Unfortunately, ruby scripting is well outside my realm of knowledge.

Unrelated, it seems like your pipe is overly complex. You shouldn't have to create new fields prior to the xpathing, at least I didn't need to in my implementation of the XML filter using xpath. Additionally, you can use piping to facilitate OR statements in your regex for the gsub'ing.

mutate {
  id => "XML Tag Replacement"
  gsub => [
    #Replace <p> or <claim> with a blank
    "message", "(<claim>|<p>)", ""
    #Replace </p> or </claim> with new line
    "message", "(</claim>|</p>)", "\n"
  ]
}

#7

Thanks. I didn't think I needed to create new fields before using xpath, but it wasn't creating them.

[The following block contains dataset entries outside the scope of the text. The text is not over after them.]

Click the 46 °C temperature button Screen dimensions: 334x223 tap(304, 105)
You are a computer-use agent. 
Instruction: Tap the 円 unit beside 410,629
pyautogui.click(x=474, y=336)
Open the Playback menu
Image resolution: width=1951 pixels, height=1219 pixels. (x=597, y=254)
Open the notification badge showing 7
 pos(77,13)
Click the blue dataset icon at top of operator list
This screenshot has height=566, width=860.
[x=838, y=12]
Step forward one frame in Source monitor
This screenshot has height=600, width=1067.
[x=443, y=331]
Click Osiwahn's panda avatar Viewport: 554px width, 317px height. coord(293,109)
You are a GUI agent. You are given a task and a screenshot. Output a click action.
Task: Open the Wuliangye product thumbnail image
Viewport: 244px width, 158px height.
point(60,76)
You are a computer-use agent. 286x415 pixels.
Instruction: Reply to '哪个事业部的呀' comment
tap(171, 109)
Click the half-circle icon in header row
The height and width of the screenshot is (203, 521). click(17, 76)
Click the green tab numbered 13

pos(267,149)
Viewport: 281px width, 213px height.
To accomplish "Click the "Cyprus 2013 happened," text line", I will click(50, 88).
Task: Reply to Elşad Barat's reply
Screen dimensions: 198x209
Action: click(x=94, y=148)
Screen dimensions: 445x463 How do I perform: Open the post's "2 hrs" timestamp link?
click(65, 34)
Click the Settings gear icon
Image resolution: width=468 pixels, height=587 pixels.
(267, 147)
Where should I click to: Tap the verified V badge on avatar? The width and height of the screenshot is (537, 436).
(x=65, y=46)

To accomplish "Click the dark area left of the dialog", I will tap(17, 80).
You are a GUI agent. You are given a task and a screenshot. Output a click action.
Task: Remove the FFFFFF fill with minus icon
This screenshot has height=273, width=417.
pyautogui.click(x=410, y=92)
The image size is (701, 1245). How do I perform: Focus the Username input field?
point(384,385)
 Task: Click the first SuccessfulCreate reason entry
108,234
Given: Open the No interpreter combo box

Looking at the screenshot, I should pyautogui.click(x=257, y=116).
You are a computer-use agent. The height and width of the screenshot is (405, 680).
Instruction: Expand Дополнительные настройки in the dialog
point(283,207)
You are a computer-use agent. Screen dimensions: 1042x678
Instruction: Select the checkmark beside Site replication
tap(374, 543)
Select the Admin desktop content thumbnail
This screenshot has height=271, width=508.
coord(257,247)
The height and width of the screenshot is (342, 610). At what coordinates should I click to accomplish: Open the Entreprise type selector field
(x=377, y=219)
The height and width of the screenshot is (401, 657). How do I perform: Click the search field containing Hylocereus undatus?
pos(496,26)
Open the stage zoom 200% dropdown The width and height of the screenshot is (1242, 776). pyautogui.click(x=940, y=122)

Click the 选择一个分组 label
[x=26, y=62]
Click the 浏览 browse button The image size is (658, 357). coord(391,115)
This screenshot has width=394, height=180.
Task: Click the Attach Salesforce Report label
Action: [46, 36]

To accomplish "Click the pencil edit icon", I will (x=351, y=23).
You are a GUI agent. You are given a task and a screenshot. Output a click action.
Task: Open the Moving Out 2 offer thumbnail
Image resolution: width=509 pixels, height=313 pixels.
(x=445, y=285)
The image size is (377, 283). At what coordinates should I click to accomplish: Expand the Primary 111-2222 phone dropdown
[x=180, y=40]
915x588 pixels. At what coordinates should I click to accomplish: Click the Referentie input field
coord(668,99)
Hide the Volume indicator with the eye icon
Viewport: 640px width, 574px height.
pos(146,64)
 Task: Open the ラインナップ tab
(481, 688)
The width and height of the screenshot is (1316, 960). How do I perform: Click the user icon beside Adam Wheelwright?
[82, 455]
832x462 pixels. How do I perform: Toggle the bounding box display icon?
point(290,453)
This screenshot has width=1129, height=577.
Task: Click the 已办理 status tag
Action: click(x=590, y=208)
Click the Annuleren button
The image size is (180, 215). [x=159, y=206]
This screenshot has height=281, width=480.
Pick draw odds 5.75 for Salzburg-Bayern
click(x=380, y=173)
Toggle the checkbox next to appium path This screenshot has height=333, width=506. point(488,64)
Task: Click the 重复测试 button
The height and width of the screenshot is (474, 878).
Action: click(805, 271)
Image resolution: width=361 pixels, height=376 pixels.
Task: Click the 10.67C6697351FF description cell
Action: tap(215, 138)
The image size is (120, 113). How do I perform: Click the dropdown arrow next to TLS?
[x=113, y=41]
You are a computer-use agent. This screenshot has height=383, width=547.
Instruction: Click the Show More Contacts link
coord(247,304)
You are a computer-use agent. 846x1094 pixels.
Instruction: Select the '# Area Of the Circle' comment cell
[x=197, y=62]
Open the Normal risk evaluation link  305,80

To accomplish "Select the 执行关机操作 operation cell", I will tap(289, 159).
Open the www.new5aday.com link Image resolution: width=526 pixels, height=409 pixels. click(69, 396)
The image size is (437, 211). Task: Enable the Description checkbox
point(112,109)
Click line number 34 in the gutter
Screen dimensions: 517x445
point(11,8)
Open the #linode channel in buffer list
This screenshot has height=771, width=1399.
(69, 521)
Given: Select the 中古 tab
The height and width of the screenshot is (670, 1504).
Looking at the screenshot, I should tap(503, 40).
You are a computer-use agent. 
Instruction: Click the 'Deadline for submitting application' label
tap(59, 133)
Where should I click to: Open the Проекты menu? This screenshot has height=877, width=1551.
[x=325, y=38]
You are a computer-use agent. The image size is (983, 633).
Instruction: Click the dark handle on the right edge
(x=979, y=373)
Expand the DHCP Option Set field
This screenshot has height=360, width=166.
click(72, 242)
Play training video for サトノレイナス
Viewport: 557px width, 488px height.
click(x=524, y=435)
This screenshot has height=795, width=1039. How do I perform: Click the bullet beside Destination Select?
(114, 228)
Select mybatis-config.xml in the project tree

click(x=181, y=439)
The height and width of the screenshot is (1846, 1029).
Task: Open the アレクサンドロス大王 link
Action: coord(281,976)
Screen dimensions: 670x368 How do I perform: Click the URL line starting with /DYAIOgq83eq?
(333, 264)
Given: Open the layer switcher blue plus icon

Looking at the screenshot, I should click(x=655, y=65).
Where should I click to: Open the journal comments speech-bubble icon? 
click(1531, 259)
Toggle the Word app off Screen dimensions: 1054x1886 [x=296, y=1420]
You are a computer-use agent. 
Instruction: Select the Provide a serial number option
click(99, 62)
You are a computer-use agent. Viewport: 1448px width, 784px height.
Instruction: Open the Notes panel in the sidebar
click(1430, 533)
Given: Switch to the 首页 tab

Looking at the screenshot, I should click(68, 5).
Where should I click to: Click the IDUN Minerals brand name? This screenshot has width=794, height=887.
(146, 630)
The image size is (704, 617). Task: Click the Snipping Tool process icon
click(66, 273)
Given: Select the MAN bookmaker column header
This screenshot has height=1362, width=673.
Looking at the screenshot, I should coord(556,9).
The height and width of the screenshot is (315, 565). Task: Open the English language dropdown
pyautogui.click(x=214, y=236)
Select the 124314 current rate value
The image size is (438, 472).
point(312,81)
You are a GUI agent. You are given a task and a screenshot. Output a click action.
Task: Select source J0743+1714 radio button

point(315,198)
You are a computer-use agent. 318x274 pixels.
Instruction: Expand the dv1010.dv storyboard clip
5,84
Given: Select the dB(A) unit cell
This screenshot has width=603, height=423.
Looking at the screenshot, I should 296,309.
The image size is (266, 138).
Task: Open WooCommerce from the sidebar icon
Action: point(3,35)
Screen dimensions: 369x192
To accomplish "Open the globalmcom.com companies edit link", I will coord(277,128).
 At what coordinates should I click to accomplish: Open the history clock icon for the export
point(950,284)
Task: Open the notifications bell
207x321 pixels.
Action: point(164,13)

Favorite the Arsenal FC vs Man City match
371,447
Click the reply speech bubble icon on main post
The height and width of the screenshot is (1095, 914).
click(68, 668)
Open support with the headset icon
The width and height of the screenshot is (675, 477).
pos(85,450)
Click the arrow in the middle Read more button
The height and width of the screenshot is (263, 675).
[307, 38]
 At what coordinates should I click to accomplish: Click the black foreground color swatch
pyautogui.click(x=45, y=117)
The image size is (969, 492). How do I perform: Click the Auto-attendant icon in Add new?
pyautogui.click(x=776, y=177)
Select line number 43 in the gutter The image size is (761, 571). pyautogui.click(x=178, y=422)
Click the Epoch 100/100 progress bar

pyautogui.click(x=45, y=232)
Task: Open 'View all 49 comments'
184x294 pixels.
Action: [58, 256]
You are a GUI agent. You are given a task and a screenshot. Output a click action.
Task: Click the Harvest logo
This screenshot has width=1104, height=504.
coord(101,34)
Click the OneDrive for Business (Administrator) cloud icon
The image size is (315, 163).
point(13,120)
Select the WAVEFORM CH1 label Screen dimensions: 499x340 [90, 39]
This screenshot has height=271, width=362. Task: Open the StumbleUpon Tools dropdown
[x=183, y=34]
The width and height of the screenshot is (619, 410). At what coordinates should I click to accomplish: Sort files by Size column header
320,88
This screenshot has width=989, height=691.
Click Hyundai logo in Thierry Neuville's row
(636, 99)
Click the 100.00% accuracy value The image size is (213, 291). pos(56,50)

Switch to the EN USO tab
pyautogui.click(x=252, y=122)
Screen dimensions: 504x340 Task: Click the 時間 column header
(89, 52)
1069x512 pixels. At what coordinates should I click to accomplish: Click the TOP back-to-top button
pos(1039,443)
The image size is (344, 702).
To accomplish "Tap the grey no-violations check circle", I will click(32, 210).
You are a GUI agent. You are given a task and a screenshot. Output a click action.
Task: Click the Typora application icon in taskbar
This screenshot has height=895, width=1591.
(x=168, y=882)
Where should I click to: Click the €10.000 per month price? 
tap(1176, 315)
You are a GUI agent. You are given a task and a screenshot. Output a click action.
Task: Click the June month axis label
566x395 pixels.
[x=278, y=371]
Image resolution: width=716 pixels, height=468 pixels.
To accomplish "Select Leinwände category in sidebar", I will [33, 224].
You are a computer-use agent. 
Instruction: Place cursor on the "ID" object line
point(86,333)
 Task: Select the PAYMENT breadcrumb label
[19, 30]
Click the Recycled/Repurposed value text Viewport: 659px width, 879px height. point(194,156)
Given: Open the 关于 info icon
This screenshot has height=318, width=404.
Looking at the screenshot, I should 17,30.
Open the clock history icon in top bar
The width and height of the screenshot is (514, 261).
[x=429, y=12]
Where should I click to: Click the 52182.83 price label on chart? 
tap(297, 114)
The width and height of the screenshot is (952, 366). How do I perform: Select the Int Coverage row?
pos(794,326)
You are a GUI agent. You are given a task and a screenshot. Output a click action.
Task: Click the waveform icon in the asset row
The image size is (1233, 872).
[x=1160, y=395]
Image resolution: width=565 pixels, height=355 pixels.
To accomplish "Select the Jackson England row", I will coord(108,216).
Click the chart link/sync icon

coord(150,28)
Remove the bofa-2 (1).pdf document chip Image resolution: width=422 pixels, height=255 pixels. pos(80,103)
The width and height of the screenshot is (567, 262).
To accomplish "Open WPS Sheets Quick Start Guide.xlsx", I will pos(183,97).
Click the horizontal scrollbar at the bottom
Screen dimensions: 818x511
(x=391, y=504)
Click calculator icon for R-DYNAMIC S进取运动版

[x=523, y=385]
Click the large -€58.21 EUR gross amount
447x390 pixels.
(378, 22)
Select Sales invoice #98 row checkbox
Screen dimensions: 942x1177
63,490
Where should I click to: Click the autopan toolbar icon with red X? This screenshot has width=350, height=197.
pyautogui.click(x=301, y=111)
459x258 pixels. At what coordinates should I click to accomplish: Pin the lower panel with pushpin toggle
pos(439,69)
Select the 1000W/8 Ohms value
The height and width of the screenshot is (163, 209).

i also agree that my gsub is not efficient. I usually start with plain code and then when it's working as expected I go back and refine, consolidate, etc.

But, thanks for the notes! I'll use them.

Anyone else have any ideas about how to get the data I'm looking for? I've seen similar posts - but nothing exactly like what I'm trying to do.


(system) #8

This topic was automatically closed 28 days after the last reply. New replies are no longer allowed.